What a foolish pain, like a spear-thrust, they sent through me—those words spoken in such a taken-for-granted way!

"He's a relation—on grannie's side mostly, I believe. But I never could understand the explanation. What makes it harder is, that all the husbands and wives in our family, for a hundred and fifty years, have been more or less of cousins, or half-cousins, or second or third cousins. Captain Everard has what grandmamma calls a neat little property of his own from his mother, some where in Northumberland; for he IS only a third son, one of a class grannie does not in general feel very friendly to, I assure you, Mr Walton. But his second brother is dead, and the eldest something the worse for the wear, as grannie says; so that the captain comes just within sight of the coronet of an old uncle who ought to have been dead long ago. Just the match for auntie!"

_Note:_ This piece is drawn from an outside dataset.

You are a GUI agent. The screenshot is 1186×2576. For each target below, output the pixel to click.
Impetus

"But you say auntie doesn't like him."

"Oh! but you know that doesn't matter," returned Judy, with bitterness. "What will grannie care for that? It's nothing to anybody but auntie, and she must get used to it. Nobody makes anything of her."

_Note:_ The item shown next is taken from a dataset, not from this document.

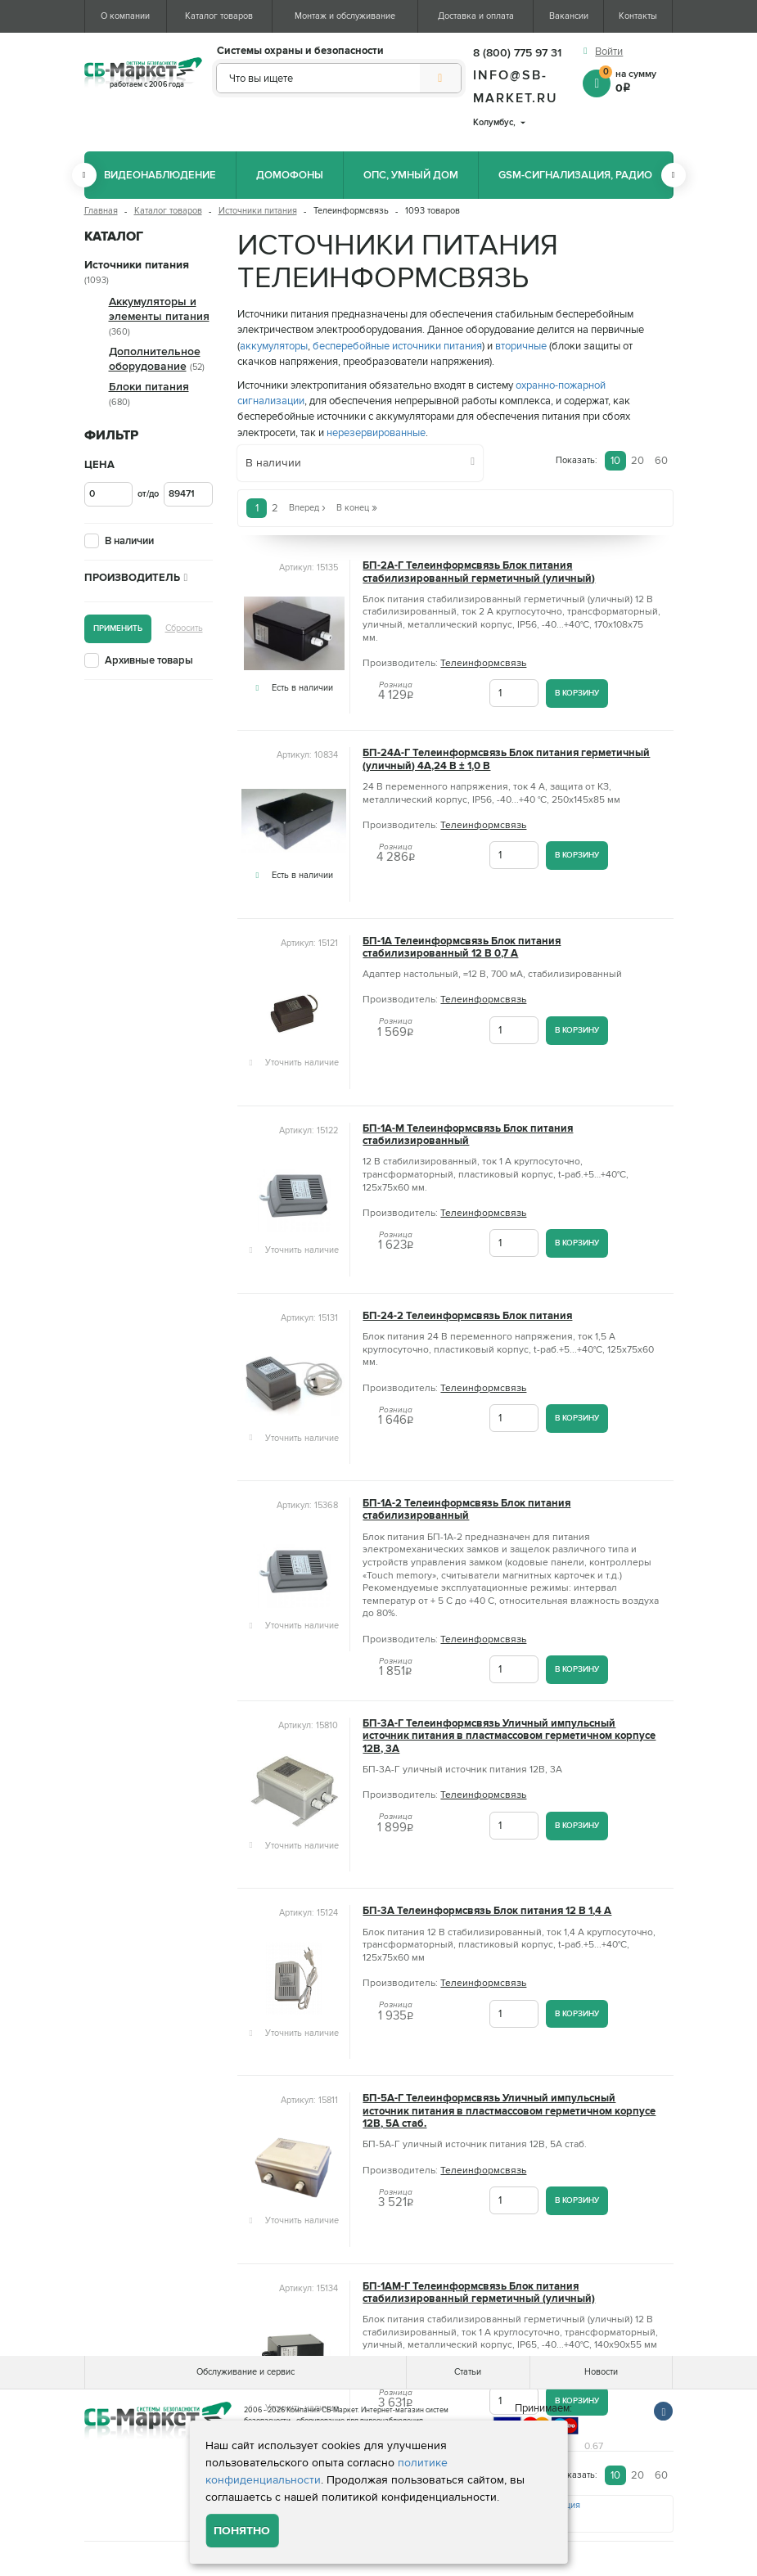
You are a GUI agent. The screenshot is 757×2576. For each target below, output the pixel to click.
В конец (356, 508)
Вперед (307, 508)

It was only after she had gone that I thought how astounding it would have been to me to hear a girl of her age show such an acquaintance with worldliness and scheming, had I not been personally so much concerned about one of the objects of her remarks. She certainly was a strange girl. But strange as she was it was a satisfaction to think that the aunt had such a friend and ally in her wild niece. Evidently she had inherited her father's fearlessness; and if only it should turn out that she had likewise inherited her mother's firmness, she might render the best possible service to her aunt against the oppression of her wilful mother.

"How were you able to get here to-day?" I asked, as she rose to go.

"Grannie is in London, and the wolf is with her. Auntie wouldn't leave uncle."

"They have been a good deal in London of late, have they not?"

"Yes. They say it's about money of auntie's. But I don't understand. I think it's that grannie wants to make the captain marry her; for they sometimes see him when they go to London."